TASK PROMPT -
Each line below must be reproduced exactly, though the pictures are to be dropped.
(SOURCE INFORMATION)
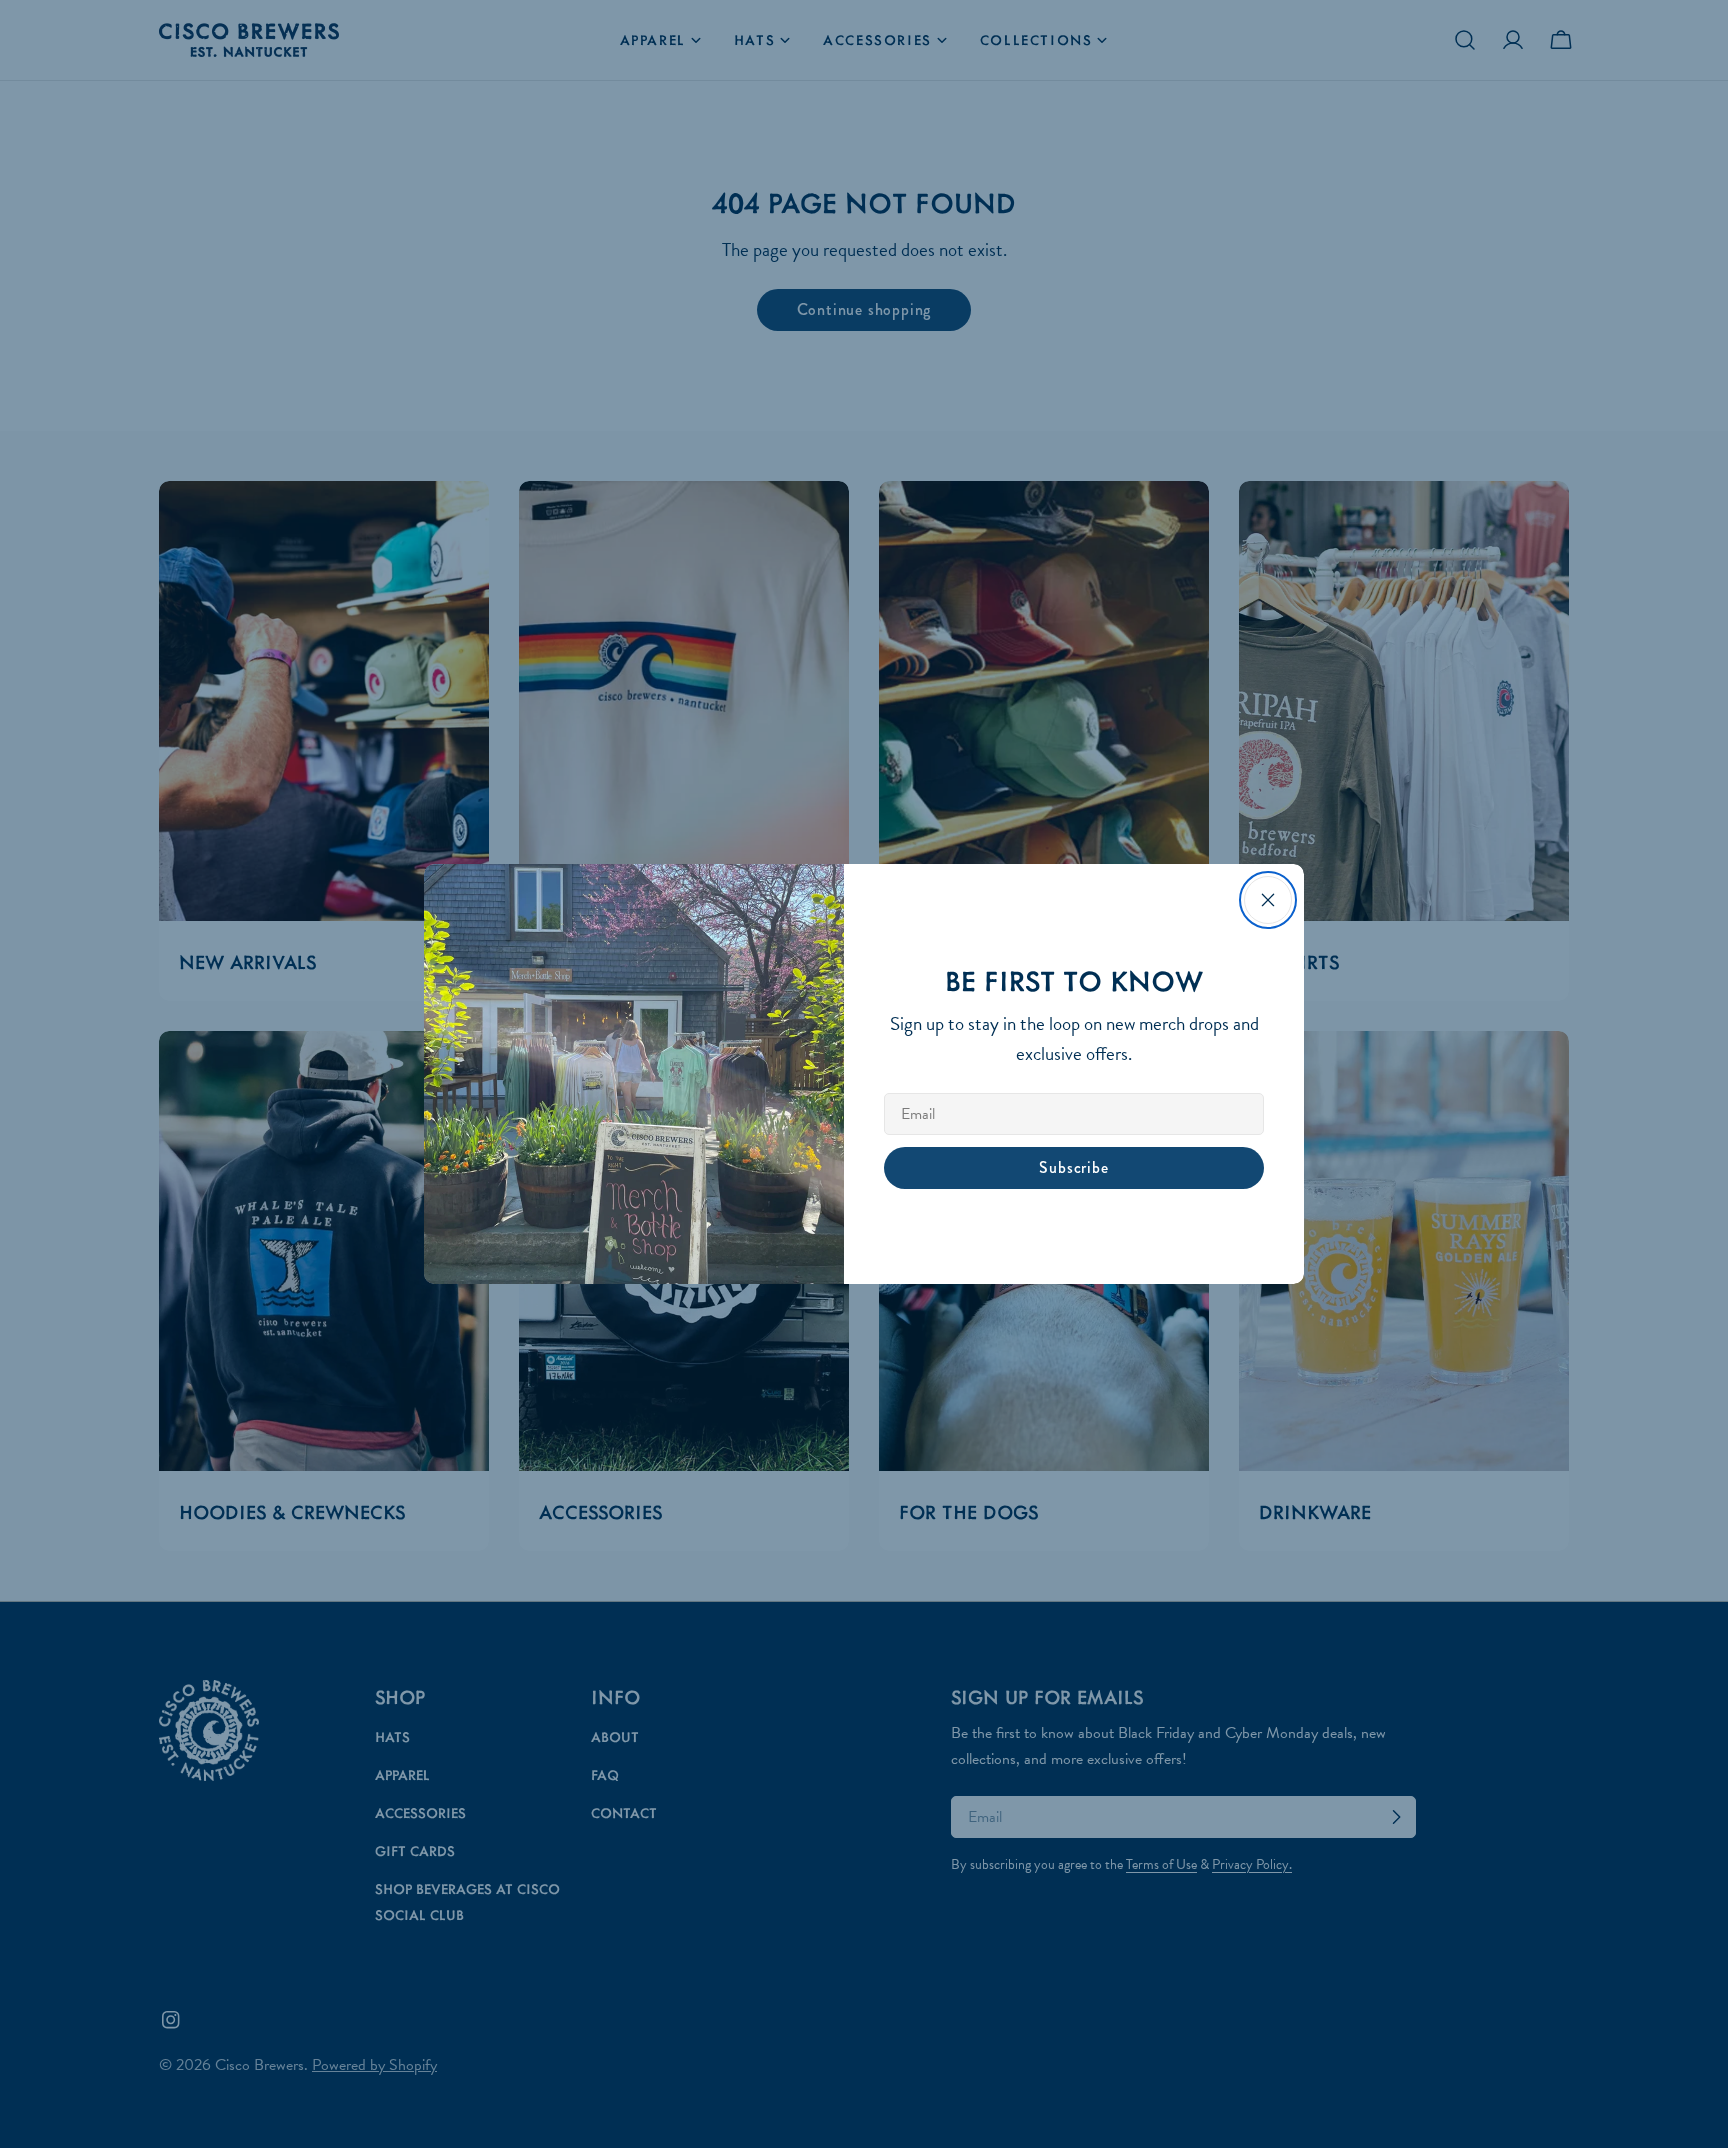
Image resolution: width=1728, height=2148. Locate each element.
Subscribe (1073, 1167)
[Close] (1268, 900)
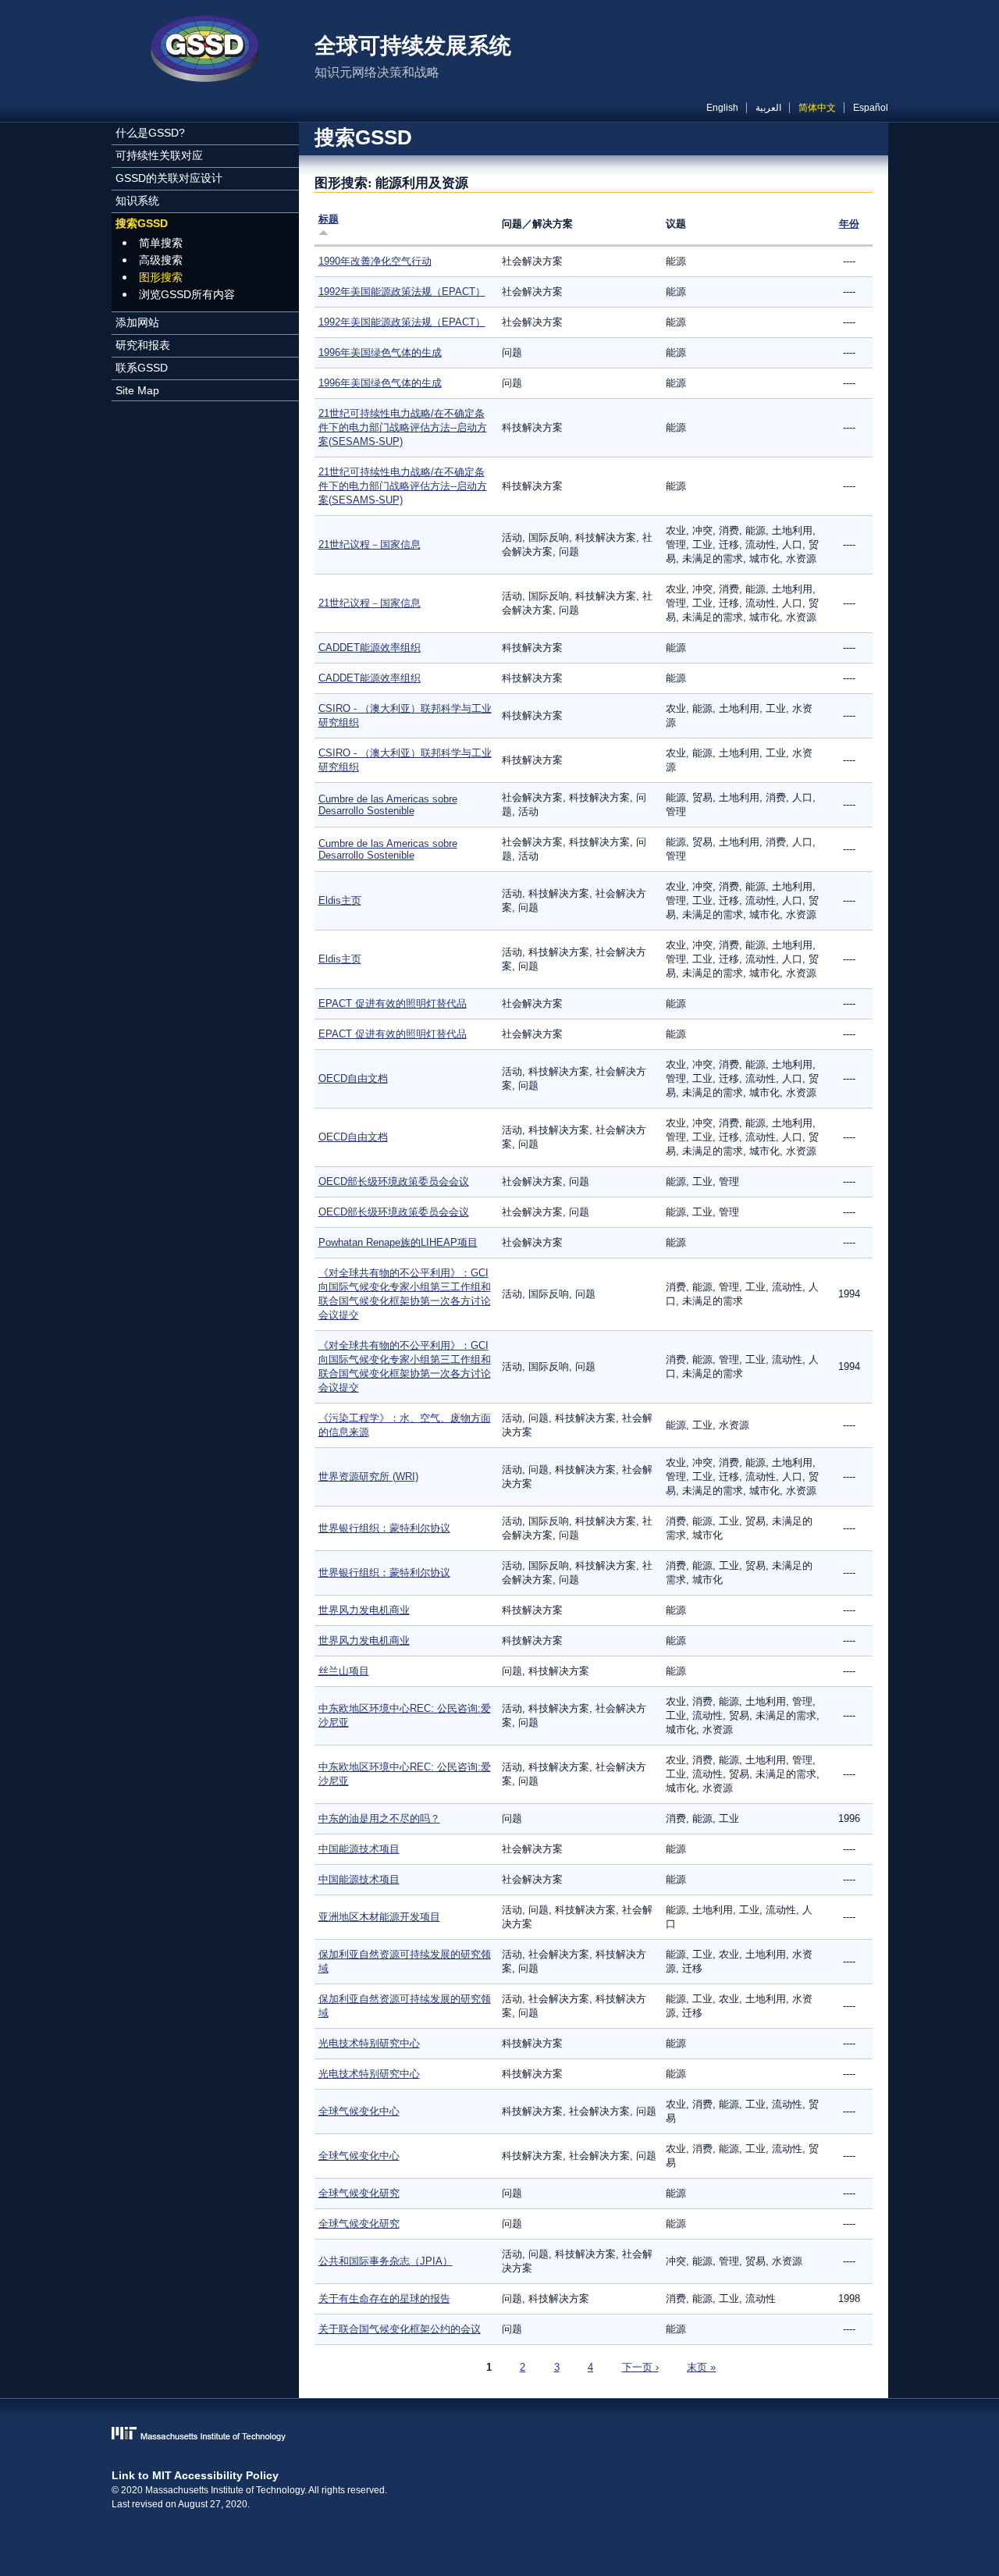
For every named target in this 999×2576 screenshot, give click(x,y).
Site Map (137, 390)
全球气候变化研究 (359, 2193)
(End SOURCE INFORMATION)
THE COMPLETED TASK -
Image resolution: width=1728, height=2148. Locate each element.
Subscribe (1073, 1167)
[Close] (1268, 900)
For every named target in this 999×2576 screenshot, give click(x,y).
Site Map (137, 390)
全球气候变化研究 (359, 2193)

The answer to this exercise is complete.